Start where we left: save and load experiments

Question

Start where we left: save and load experiments

jgrizou opened this issue 9 years ago · 5 comments

Hi guys,

If I want to run an experiment over a few days, is there a way to stop, save, reload, and start again an experiment?

I found fast_forward(self, log) in experiment.py, it resets an experiment state given a log. Could you confirm this is all we need and thus the way to go?

If yes, I will implement a save and load function in the log class. What would be the best way in your opinion (pickle.. ) ?

Answer 1 · 2016-02-18T17:41:06.000Z

Hi John,

Yes, fast_forward(self, log) should do the job. However note that it simply re-updates the SM and IM models in a loop. So:

If there is a random process in one of the update(.) functions, it can result in a slightly different model. However I don't think it is the case in any of the available models.
The Experiment instance has to be the same as before saving. So be careful if you modify by hand one of the involved objects (e.g. agent or whatever).

For saving and loading: ExperimentLog mainly contains standard python dictionaries, so a .json is maybe easier and more standard than a pickle.

There is a notebook about it (and I see that it actually uses pickle, so do it as you prefer;)

Ask again if you experience problems with pickeling, I remember we had an issue about it, that we solved, but I don't remember what it was (maybe due to parallel processing in ExperimentPool).

Thanks a lot for the contributions!

Answer 2 · 2016-02-19T18:01:25.000Z

Thanks for the quick reply! I missed that notebook, my bad.

I implemented the simple pickle way and updated the notebook. It is added to the waiting PR.

It will be more difficult to handle it in json fromat, because the _logs contains some numpy array.

'''fast_forward()''' seems to work fine to reload an xp, and even to xp.run() without crashing!
However I am not sure what happens in the log in such case, especially for the evaluation.

I do not yet master all the log system you are using but do you foresee possible problems?

The main I see is that the run function will start again as iteration and thus it might mess things up.
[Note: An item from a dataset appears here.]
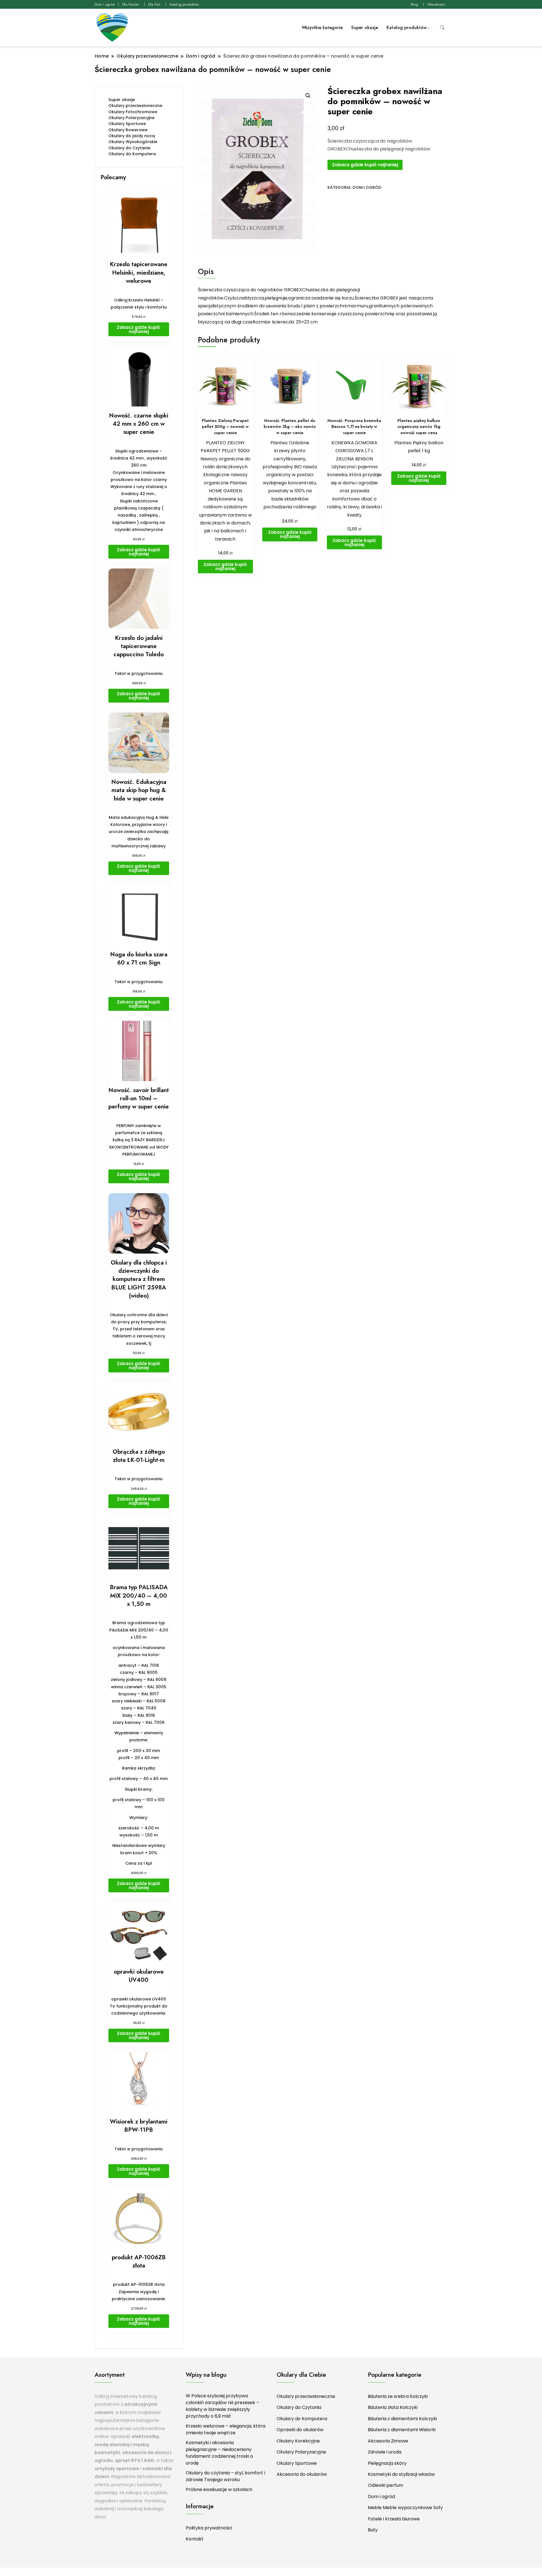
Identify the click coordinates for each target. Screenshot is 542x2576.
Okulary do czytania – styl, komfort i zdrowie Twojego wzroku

And evaluate_at can cause trouble.

Anyway I will have a deeper look when time permits.

Cheers!

Answer 3 · 2016-04-25T15:06:31.000Z

Hi @jgrizou ,

I come across this issue by unstacking some old emails. Has the PR been merged eventually? I don't see it in the list.

Thanks!
Clément

Answer 4 · 2016-04-25T15:25:12.000Z

Hi @clement-moulin-frier! Yes I merged it myself in the end, see: 9317966

It seems to have caused no practical problem :)

Answer 5 · 2016-04-25T16:53:37.000Z

Cool, well done :)